Starburst Hive connector#

The Starburst Hive connector is an extended version of the Hive connector with configuration and usage identical.

Note

The additional features of the connector require a valid Starburst Enterprise license, unless otherwise noted.

The following improvements are included:

Configuration#

The connector configuration is identical to the configuration for the base Hive connector.

The following additional information applies:

Amazon Glue support#

Statistics collection is supported for Hive Metastore and Amazon Glue.

Configuring and using SEP with AWS Glue is described in the AWS Glue support documentation section.

Cloudera compatibility matrix#

The Starburst Hive connector can query the Cloudera Data Platform (CDP), available as version 7.x. It also supports the predecessor Cloudera Distributed Hadoop (CDH) platform, available in versions 5.x and 6.x. Support and compatibility vary based on the version you use, and is detailed in the following table:

CDP/CDH and SEP compatibility matrix#

Cloudera version

350-e

345-e

338-e

332-e

CDP 7

Yes

Yes

Yes

Yes

CDH 6.x

Yes

Yes

Yes

Yes

CDH 5.14+

Yes

Yes

Yes

Yes

CDH 5.13

Yes

Yes

Yes

Yes

CDP 5.12 and lower

No

No

No

No

The following details apply for CDH 6.x users:

  • reading tables and data files created by CDH 6.x is supported

  • transactional table usage is not supported

  • CDH 6.x Hive cannot read ORC files created by SEP, due to the behavior of the included Hive version

  • using the included Apache Sentry is not supported

The following details apply for CDH 5.x users:

  • reading tables and data files created by CDH 5.x is supported

  • transactional table usage is not supported

Performance#

The connector includes a number of performance improvements, detailed in the following sections.

Storage caching#

The connector supports the default storage caching. In addition, if HDFS Kerberos authentication is enabled in your catalog properties file with the following setting, caching takes the relevant permissions into account and operates accordingly:

hive.hdfs.authentication.type=KERBEROS

Additional configuration for Kerberos is required.

If HDFS Kerberos authentication is enabled, you can also enable user impersonation using:

hive.hdfs.impersonation.enabled=true

The service user assigned to SEP needs to be able to access data files in underlying storage. Access permissions are checked against impersonated user, yet with caching in place, some read operations happen in context of system user.

Any access control defined with the integration of Apache Ranger or the Privacera platform is also enforced by the storage caching.

Table scan redirection#

The connector supports table scan redirection to improve performance and reduce load on the data source.

Security#

The connector includes a number of security-related features, detailed in the following sections.

Authorization options#

SEP includes provides several authorization options for use with the Hive connector:

HDFS permissions#

Before running any CREATE TABLE or CREATE TABLE ... AS statements for Hive tables in SEP, you need to check that the operating system user running the SEP server has access to the Hive warehouse directory on HDFS.

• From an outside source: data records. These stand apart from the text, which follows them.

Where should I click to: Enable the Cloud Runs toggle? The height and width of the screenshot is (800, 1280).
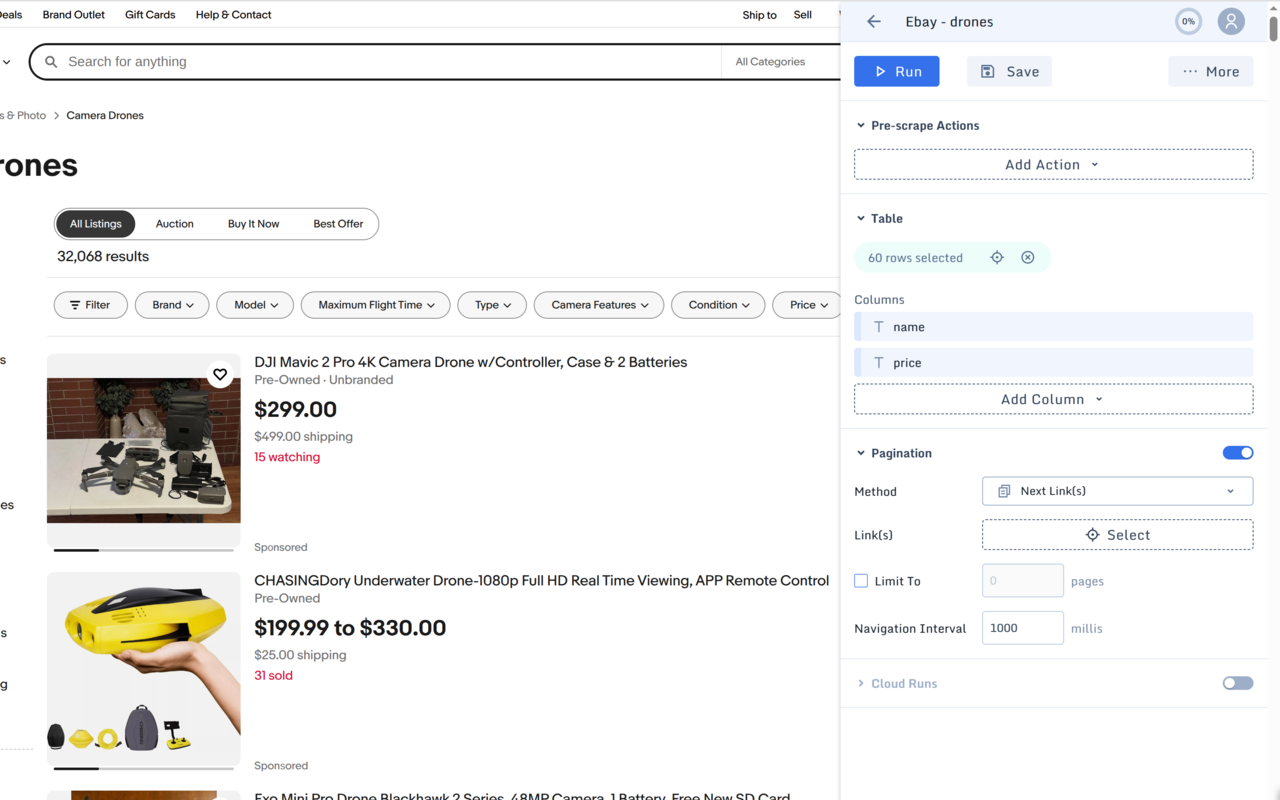coord(1237,683)
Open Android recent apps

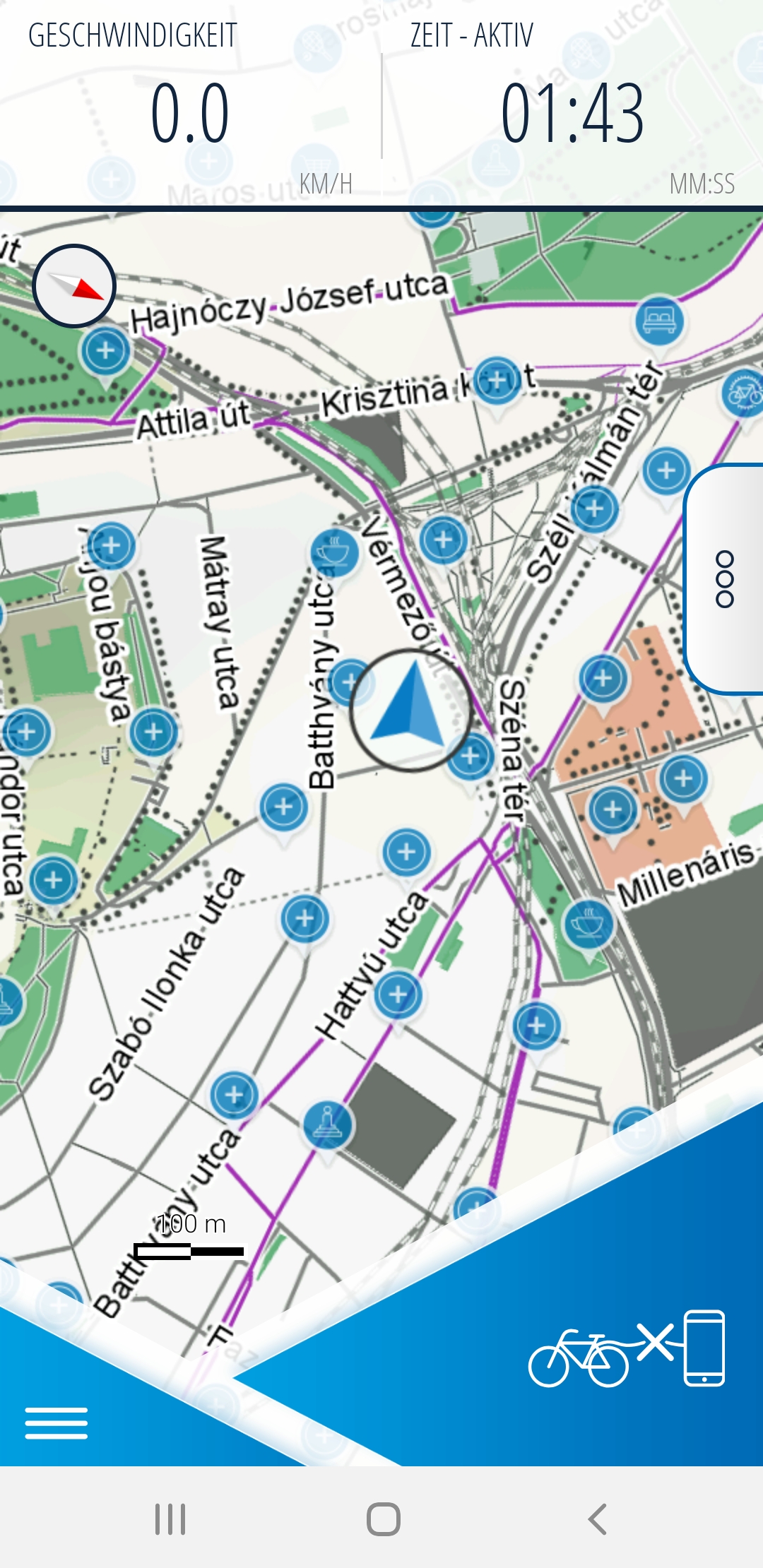(x=170, y=1519)
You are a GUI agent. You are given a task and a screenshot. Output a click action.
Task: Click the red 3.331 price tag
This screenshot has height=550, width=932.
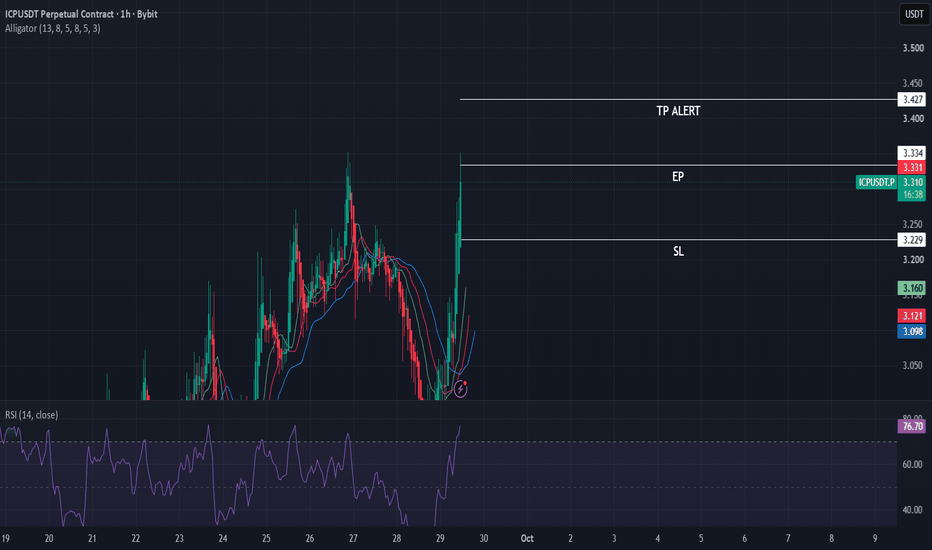click(912, 168)
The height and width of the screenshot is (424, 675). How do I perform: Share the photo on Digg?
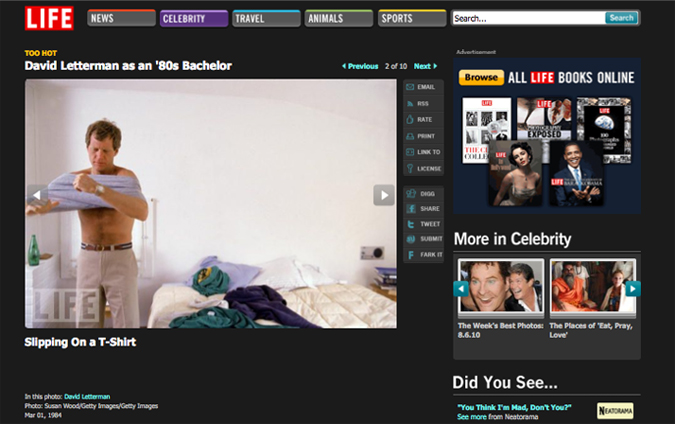coord(410,192)
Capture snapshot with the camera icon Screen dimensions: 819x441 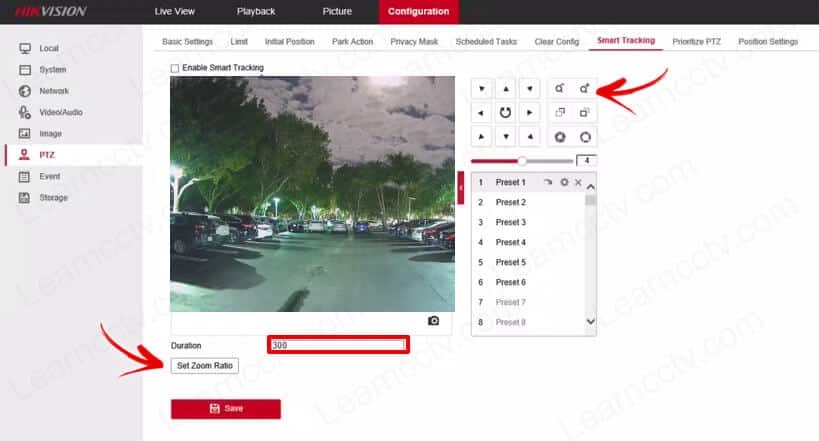pos(433,321)
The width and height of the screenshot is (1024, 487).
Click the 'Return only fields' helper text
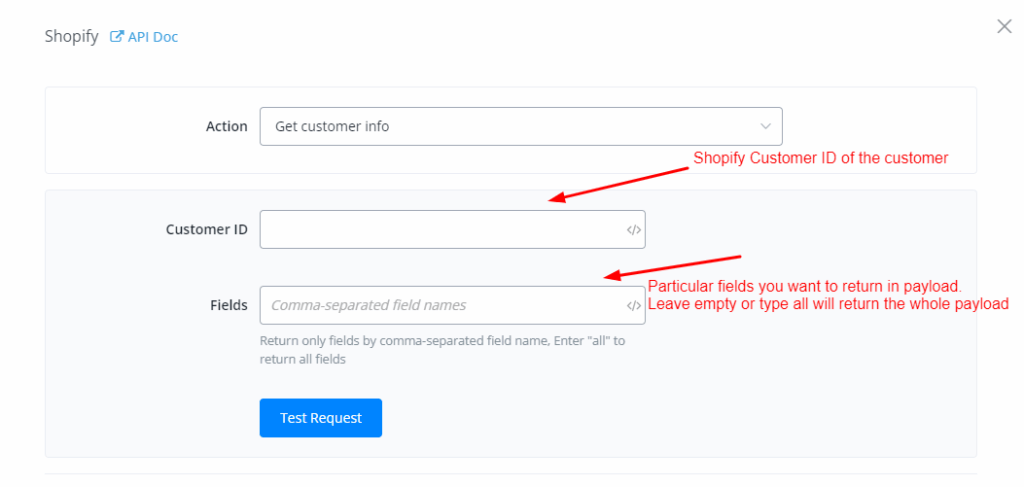click(442, 349)
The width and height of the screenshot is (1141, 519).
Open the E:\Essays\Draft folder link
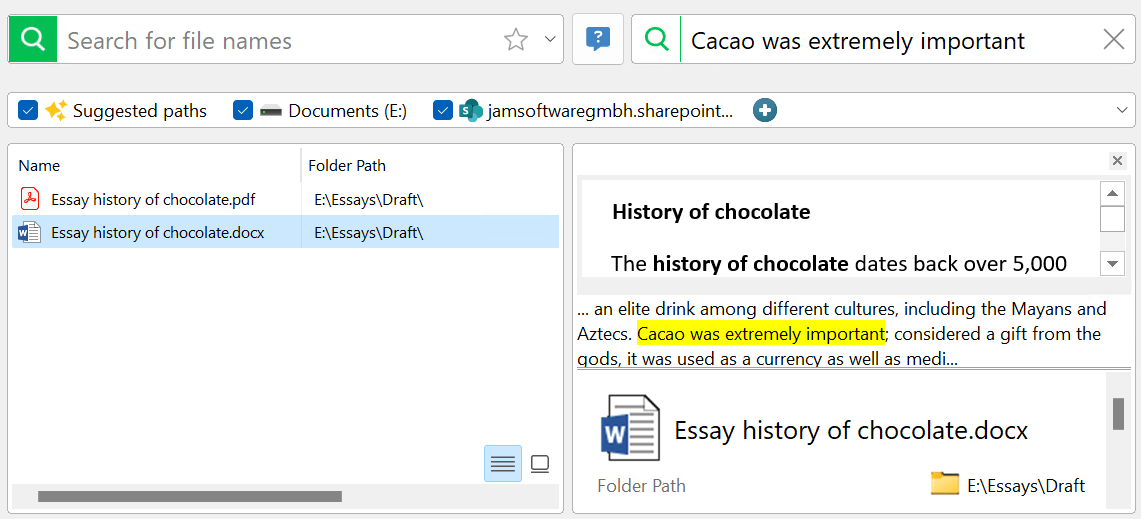tap(1024, 486)
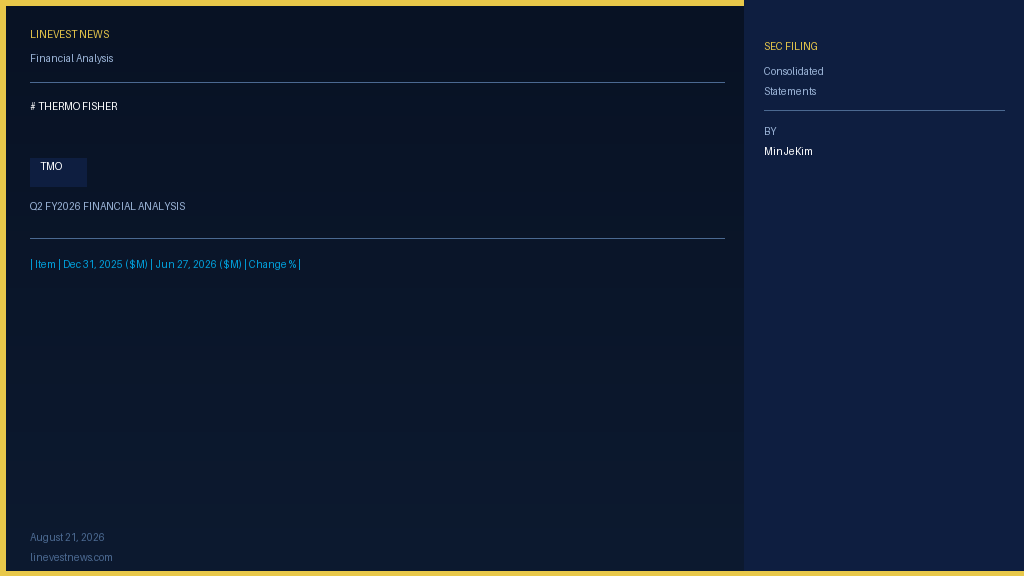
Task: Select the Dec 31, 2025 ($M) column
Action: pos(105,264)
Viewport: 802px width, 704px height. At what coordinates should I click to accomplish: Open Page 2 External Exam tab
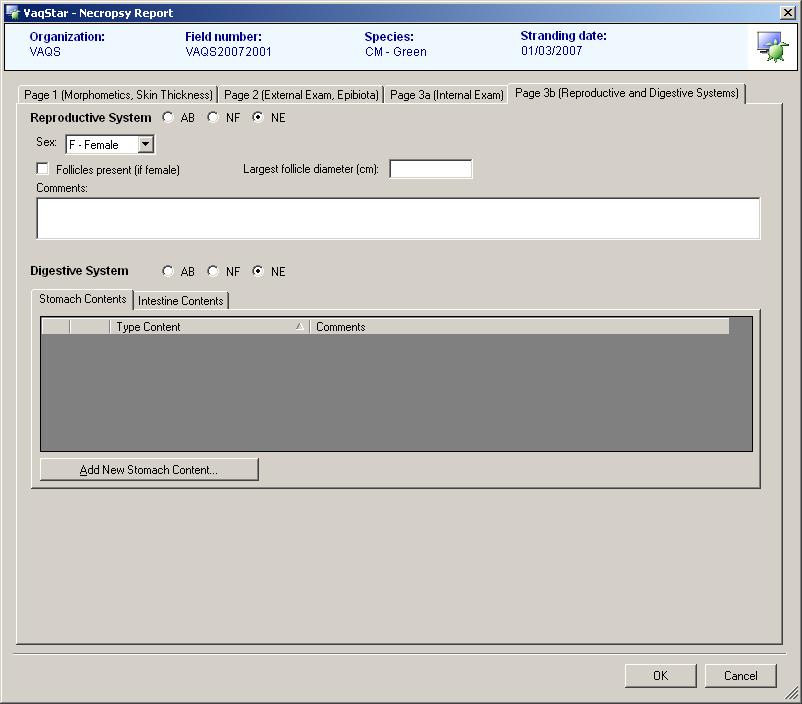click(301, 95)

The Hive warehouse directory is specified by the configuration variable hive.metastore.warehouse.dir in hive-site.xml, and the default value is /user/hive/warehouse. If that is not the case, either add the following to jvm.config on all of the nodes: -DHADOOP_USER_NAME=USER, where USER is an operating system user that has proper permissions for the Hive warehouse directory, or start the SEP server as a user with similar permissions. The hive user generally works as USER, since Hive is often started with the hive user. If you run into HDFS permissions problems on CREATE TABLE ... AS, remove /tmp/presto-* on HDFS, fix the user as described above, then restart all of the SEP servers.

Limitations#

The following limitation apply in addition to the limitations of the Hive connector.

  • Writing to and creation of transactional tables is not supported.

  • Reading ORC ACID tables created with Hive Streaming ingest is not supported.

  • For security reasons, sys system catalog is not accessible in SEP.

  • Hive’s timestamp with local zone data type is not supported in SEP. It is possible to read from a table having a column of this type, but the column itself will not be accessible. Writing to such a table is not supported.

  • SEP does not correctly read timestamp values from Parquet, RCFile with binary serde and Avro file formats created by Hive 3.1 or later due to Hive issues HIVE-21002, HIVE-22167. When reading from these file formats, SEP returns different results.